## DOCUMENT EXCERPT
Despite this, despite my ability to enjoy literally any sport (apart from test cricket – and that’s not an Olympic sport), I am offended, gobsmacked and darn right outraged by David Cameron’s personal decision to double the budget for the opening and closing ceremonies of the Olympic and Paralympic games. I don’t care that it’s coming from within ‘the Olympic envelope’. It’s still public money.
I’ve watched every Olympics I’ve been alive for. As a nine year old I go up in the middle of the night to watch live as Daley Thompson (summer) and Torville & Dean (Winter) won Olympic gold for Britain and celebrated as I watch Linford Christie win in Barcelona. I watched us fail spectacularly in Sydney. The smile across Kelly Holmes face as she crossed the finishing line to complete the middle distance double in Athens in 2004 is an image that will long live in the memory. But I don’t remember the opening ceremonies. I just don’t. Even my abiding memory of Beijing is Boris the Buffoon at the closing ceremony, rather than the opening ceremony – which I’ll admit was pretty amazing.
But £41m extra on a glorified party that the vast majority of taxpayers won’t get to enjoy – when the budget was already £40m – is obscene. It’s banker extravagance obscene in the current climate. Particularly if the NAO is right and there’s a real risk of the Olympics going over budget.
To put £41m in context, it’s ten per cent of the total amount of money that Grant Shapps allocated to social housing investment just a couple of weeks ago. It’s close to the entire amount Camden is cutting from front line services in three years – including play, and luncheon clubs and freedom passes to help mental health patients find work. As a one off investment it could rebuild or refurbish some of the schools that didn’t get their BSF funding. It would pay for the gap in funding for the Olympic Impacts on Camden that Boris is forcing our taxpayers to pick up 68 times over.
Instead the government, David Cameron personally in fact, has decided this money is best spent on a few hours of entertainment that only a few very lucky, and a few very rich, people will get to see first-hand. This at a time when councils have been forced to cancel bonfire night fireworks and spending on other community events and festivals. And at a time that if we did spend it we’d probably be pilloried by government for spending on unnecessary extravagances.
I support the Olympics wholeheartedly. I support the festival of sport. I support the regeneration of east London. I support London hosting the games. But doubling a budget for a party that already stood at £40m is nothing more than gross overspending. It should be put back in the pot to prevent other cost overruns or invested in tangible benefits in the form of the Olympic Legacy.

## RECORD EXCERPTS
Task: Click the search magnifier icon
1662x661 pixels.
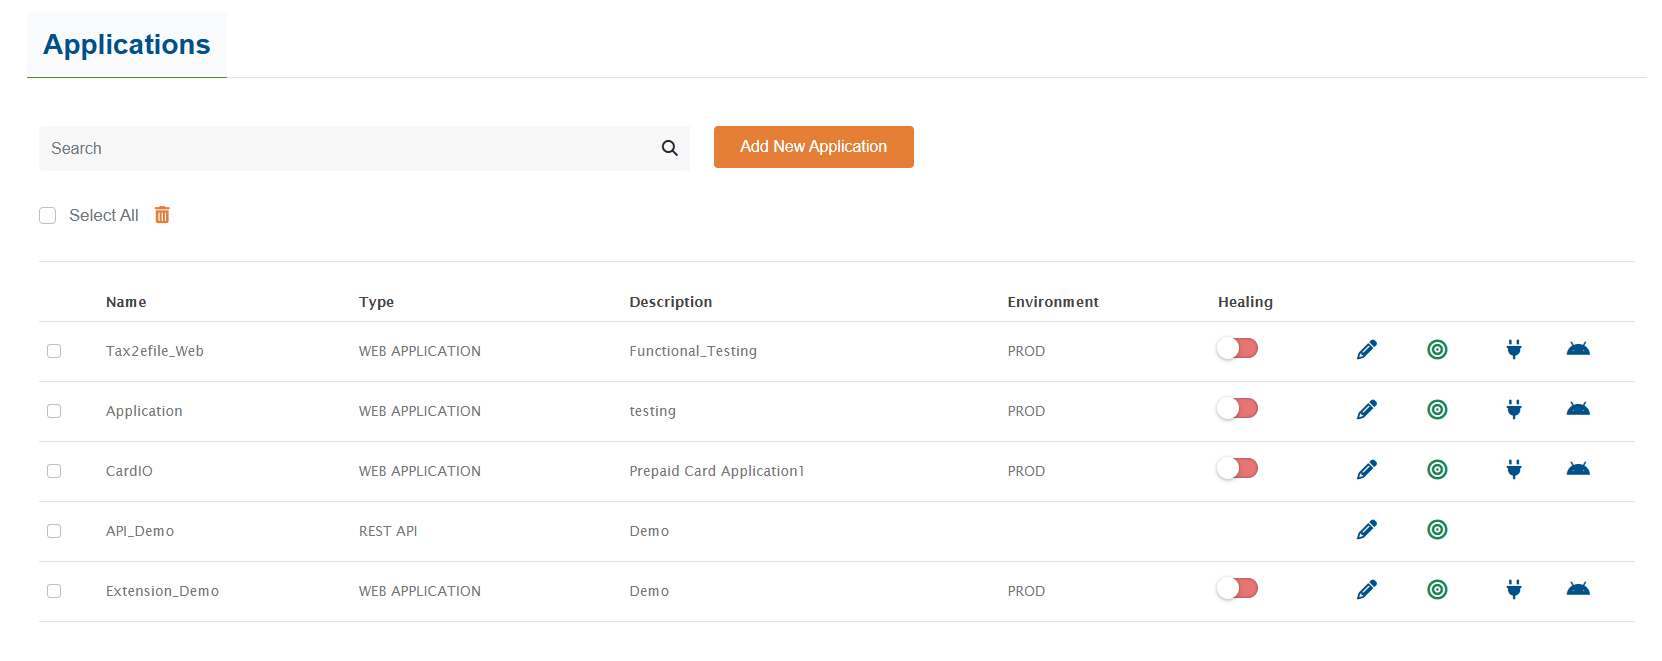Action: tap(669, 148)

--

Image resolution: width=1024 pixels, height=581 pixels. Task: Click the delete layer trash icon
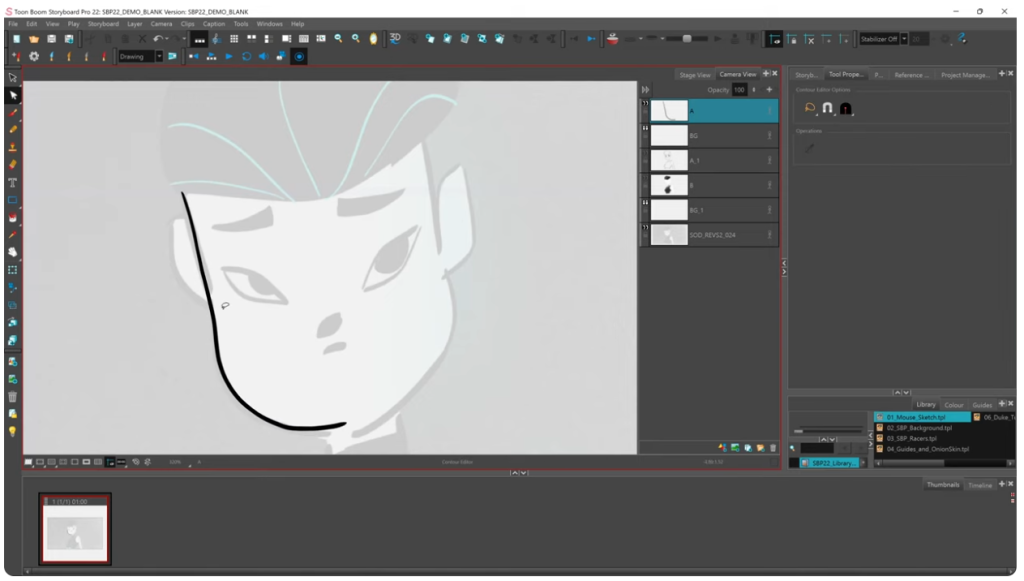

## QUESTIONS
1 > Answer from the Olympic ceremonies post:
(a) What was the budget for the ceremonies before the extra money was added?
(b) In which city and year did Kelly Holmes complete the middle distance double?
(c) Who allocated the social housing investment that £41m is ten per cent of?
2 > In the Olympic ceremonies post, take the passage that begins at "But £41m extra" and stops after "68 times over.", change every "Camden" in it to "the borough", and write out the whole passage.
The records have nothing to do with any of this.

## SOLUTIONS BELOW
1 >
(a) £40m.
(b) Athens, in 2004.
(c) Grant Shapps.

2 >
But £41m extra on a glorified party that the vast majority of taxpayers won’t get to enjoy – when the budget was already £40m – is obscene. It’s banker extravagance obscene in the current climate. Particularly if the NAO is right and there’s a real risk of the Olympics going over budget.
To put £41m in context, it’s ten per cent of the total amount of money that Grant Shapps allocated to social housing investment just a couple of weeks ago. It’s close to the entire amount the borough is cutting from front line services in three years – including play, and luncheon clubs and freedom passes to help mental health patients find work. As a one off investment it could rebuild or refurbish some of the schools that didn’t get their BSF funding. It would pay for the gap in funding for the Olympic Impacts on the borough that Boris is forcing our taxpayers to pick up 68 times over.